TASK DETAILS ▸ From the line that contains "Do Not Sell" to the last line of the records below, retype each line exactly; leave out everything else.

--- TASK INPUT Enclosed Below ---

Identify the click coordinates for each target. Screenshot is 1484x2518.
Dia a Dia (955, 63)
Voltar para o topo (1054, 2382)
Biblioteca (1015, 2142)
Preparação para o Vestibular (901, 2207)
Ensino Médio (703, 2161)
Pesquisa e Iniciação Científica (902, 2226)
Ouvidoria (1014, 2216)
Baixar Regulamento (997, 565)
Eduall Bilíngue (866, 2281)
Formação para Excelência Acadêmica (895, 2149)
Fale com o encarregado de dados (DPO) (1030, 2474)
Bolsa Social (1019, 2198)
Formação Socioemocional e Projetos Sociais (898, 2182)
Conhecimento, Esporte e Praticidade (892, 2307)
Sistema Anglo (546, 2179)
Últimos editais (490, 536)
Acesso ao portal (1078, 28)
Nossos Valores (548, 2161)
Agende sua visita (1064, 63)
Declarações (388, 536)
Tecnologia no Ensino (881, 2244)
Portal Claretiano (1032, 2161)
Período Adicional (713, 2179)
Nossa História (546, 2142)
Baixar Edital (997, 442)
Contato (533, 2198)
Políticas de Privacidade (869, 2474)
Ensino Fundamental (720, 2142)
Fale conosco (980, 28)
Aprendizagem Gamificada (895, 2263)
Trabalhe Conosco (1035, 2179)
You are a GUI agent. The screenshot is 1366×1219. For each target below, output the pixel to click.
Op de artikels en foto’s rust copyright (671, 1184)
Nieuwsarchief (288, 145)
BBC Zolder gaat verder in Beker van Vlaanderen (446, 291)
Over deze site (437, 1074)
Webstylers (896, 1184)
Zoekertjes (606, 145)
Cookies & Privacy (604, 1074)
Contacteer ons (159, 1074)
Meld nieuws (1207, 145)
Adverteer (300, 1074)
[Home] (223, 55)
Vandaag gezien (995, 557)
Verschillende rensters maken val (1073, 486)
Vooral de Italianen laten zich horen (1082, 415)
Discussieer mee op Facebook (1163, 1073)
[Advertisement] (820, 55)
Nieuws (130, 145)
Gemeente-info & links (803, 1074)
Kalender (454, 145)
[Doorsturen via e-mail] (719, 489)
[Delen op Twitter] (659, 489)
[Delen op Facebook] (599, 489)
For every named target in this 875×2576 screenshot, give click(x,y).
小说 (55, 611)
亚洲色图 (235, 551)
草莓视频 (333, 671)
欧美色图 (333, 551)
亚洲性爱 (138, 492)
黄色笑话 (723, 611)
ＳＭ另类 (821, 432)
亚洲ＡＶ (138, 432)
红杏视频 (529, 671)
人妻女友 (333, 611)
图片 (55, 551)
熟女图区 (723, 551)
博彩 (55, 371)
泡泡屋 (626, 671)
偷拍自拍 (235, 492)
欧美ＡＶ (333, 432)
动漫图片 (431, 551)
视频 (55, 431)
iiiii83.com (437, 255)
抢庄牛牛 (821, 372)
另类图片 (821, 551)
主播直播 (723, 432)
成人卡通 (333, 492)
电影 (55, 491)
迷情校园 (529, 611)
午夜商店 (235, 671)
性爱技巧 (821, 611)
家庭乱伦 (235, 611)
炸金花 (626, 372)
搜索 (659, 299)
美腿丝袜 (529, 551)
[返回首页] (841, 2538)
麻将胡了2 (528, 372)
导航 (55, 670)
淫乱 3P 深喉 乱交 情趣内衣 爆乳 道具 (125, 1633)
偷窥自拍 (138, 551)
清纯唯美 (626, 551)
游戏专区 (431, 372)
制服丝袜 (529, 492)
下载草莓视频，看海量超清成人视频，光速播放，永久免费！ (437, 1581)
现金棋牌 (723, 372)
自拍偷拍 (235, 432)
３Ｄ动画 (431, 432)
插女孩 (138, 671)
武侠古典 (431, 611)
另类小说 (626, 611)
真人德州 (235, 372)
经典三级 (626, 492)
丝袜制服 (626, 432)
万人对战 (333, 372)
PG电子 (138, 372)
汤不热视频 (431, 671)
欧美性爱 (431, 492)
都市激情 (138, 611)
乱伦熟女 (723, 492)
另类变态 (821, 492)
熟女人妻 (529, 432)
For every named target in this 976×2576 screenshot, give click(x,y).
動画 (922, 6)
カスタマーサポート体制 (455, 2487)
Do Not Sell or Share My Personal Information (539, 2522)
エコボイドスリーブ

--- End of Enclosed TASK INPUT ---

RESPONSE TO THE TASK ▸
Do Not Sell or Share My Personal Information (539, 2522)
エコボイドスリーブ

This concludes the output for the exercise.